If done poorly, POPs implementing legislation could backfire. This is the way the issue played out under the Bush administration, when chemical and pesticide manufacturers backed Republican leadership in the House and Senate for a weak POPs bill. A repeat could set U.S. ratification back more years and potentially poison the politics for long-sought TSCA reforms.
The United States was a leader in drafting the POPs treaty in the late 1990s. We had already taken action on most of the obsolete pesticides and industrial pollutants on the original “dirty dozen” POPs list. The U.S. government also won commitment to a rigorous, scientific review process to evaluate whether other POPs chemicals warrant global action. President George W. Bush signed the Stockholm treaty in 2001, giving the issue genuine bipartisan appeal.
So far, so good. However, the U.S. Senate will not provide its “advice and consent” for POPs ratification unless the United States has legal authority to implement its obligations under the treaty. In short, Congress must amend TSCA (as well as the federal pesticide law), so that EPA can require basic reporting, prevent exports of POPs, and regulate future POPs that the United States agrees should be added to the treaty.
The debate unfolded the last time the House was under Republican control. The chemical industry sought to ratify the Stockholm POPs treaty, without fixing TSCA’s core problems. In 2006, the late Paul Gillmor (R-OH) voted a bad POPs bill out of the Energy and Commerce Committee. The bill would have further frustrated EPA regulation of POPs, pre-empted stricter state actions, and dealt the U.S. government a weak hand in international negotiations with Europe, China and the rest of the world.

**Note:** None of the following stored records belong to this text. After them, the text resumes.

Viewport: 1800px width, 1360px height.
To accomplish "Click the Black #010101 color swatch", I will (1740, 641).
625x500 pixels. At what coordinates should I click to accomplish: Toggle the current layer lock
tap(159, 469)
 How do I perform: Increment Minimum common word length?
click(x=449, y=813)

Democrats, led by Representative Hilda Solis (now Secretary of Labor), introduced a competing bill featuring three key principles: timely U.S. action, a health-based standard on “new” POPs, and respect for state laws.
Environmental groups, health professionals, industrial workers, Native Americans, and state officials rallied around the Solis bill. The chemical industry backed the Gillmor bill. Despite Republican control of the House, Senate and White House, Congress adjourned in 2006 without acting on POPs. While Congress has idled, the world has moved on. Meanwhile, nine more POPs have been scheduled for elimination under the treaty and more are under review.

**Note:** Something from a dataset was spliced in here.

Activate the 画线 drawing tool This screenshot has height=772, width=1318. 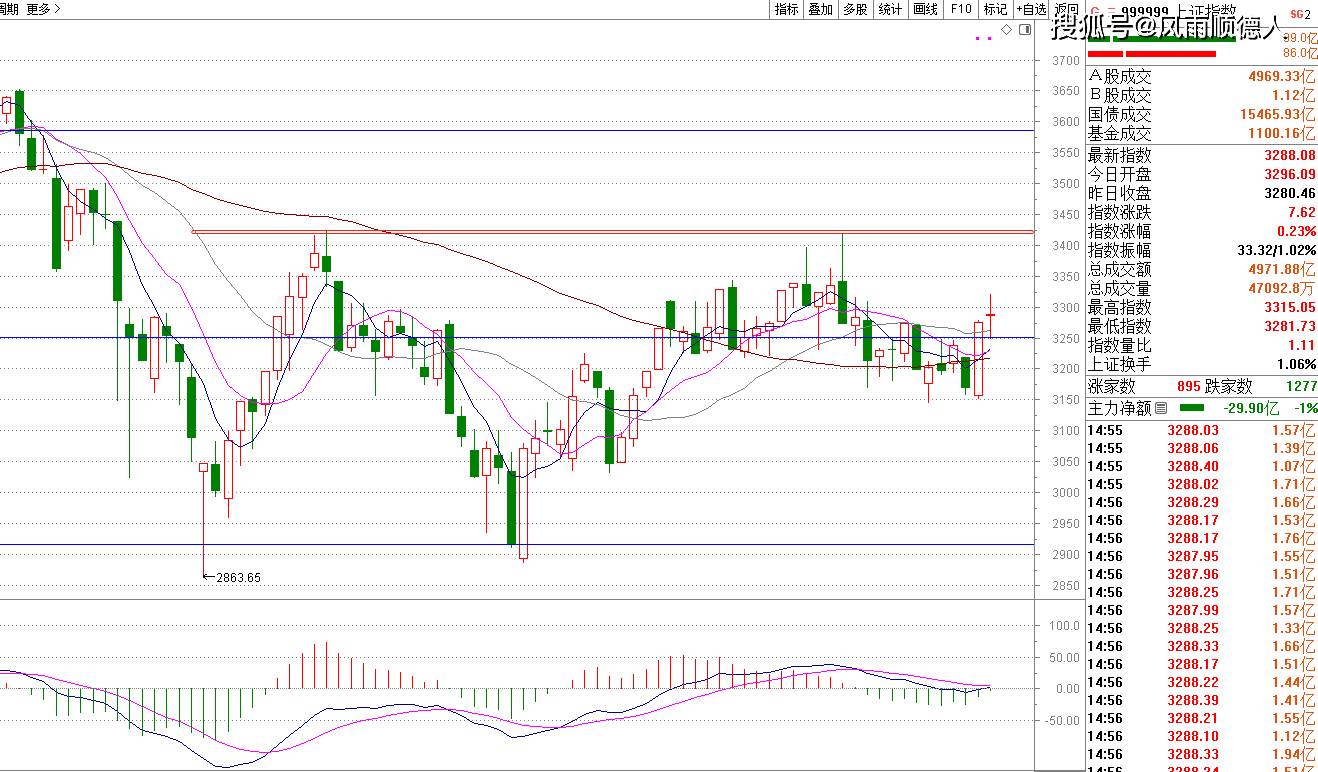[925, 9]
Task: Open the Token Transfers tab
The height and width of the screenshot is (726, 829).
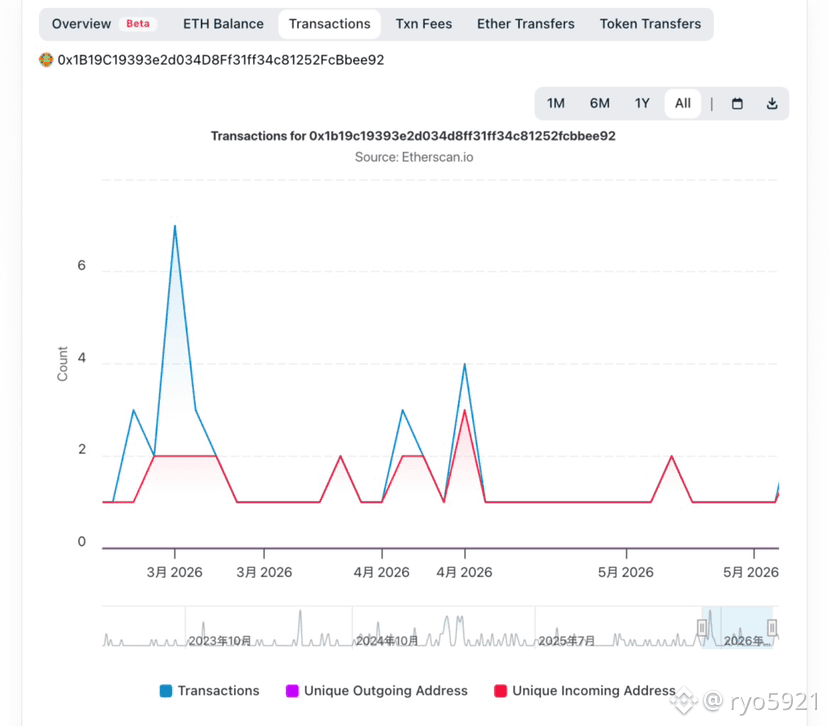Action: click(x=650, y=24)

There was renewed hope for a POPs breakthrough in 2010, when bills were introduced in the Senate (S. 3209) and House (H.R. 5820) to overhaul TSCA in major ways. The bills included provisions to enable U.S. implementation of the Stockholm Convention and two other chemicals agreements. The bills would have given EPA clear authority to identify and regulate chemicals that meet the treaty’s definition of POPs. The bills would have also closed the export loophole, and allowed the United States to share chemical data with other countries.
The chemical industry and its allied associations sought and won delays in the process, filled half the seats in a series of stakeholder dialogues with the House bill’s sponsors, but offered no alternative proposals. Despite significant concessions in the final bill to address specific concerns, the chemical industry immediately rejected the bill. Neither bill ever came to a vote.
With new Republican leadership now in the House, the chemical industry may face better prospects for dusting off its previous POPs proposals. But polls consistently demonstrate broad public support across party lines, race, gender and economic status for regulating toxic chemicals. For this reason, faux reform in the name of POPs ratification would be unlikely to pass in the next Congress.
The United States has an interest in a successful POPs treaty, because Americans benefit when other countries stop using dangerous chemicals that get into the air and water and wind up in our food, our families, and our communities. We simply cannot wait for others to act. EPA needs authority to reduce the risks of POPs at home and to guide other countries into action. That is what international leadership is all about.